:: Problem description ::
Tally the lines in the records below that contain "Artist" and return only the result.

:: Records contained in a dataset ::
╭──
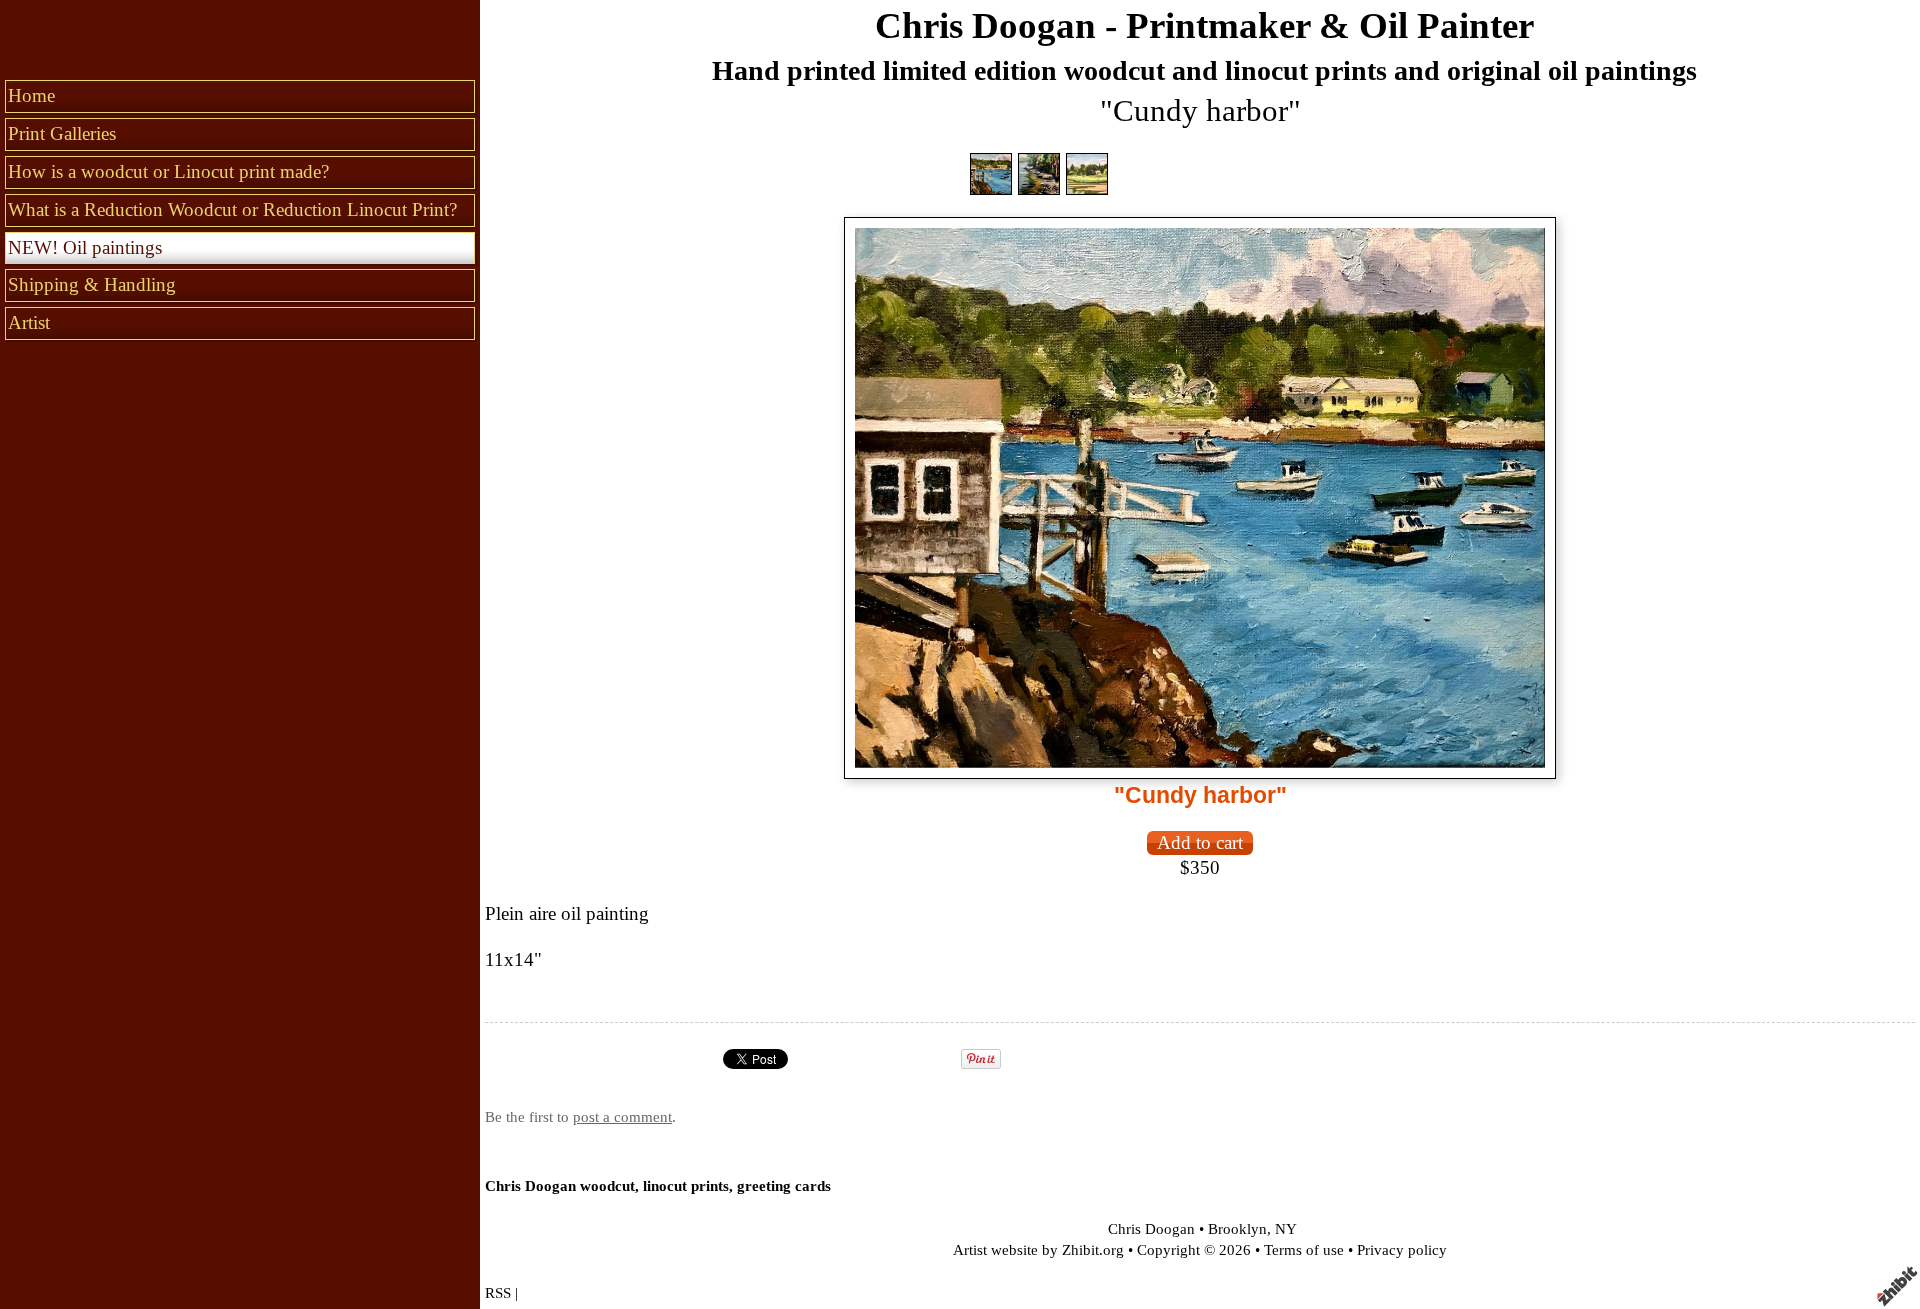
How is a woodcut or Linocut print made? (168, 171)
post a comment (622, 1116)
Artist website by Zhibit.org (1038, 1249)
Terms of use (1304, 1249)
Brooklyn (1237, 1228)
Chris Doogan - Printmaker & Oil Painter (1204, 25)
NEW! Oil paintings (85, 247)
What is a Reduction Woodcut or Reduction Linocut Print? (232, 209)
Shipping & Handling (92, 284)
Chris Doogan (1151, 1228)
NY (1286, 1228)
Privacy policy (1402, 1249)
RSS (498, 1292)
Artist (29, 322)
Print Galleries (62, 133)
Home (31, 95)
╰──
:: Finished exercise ::
2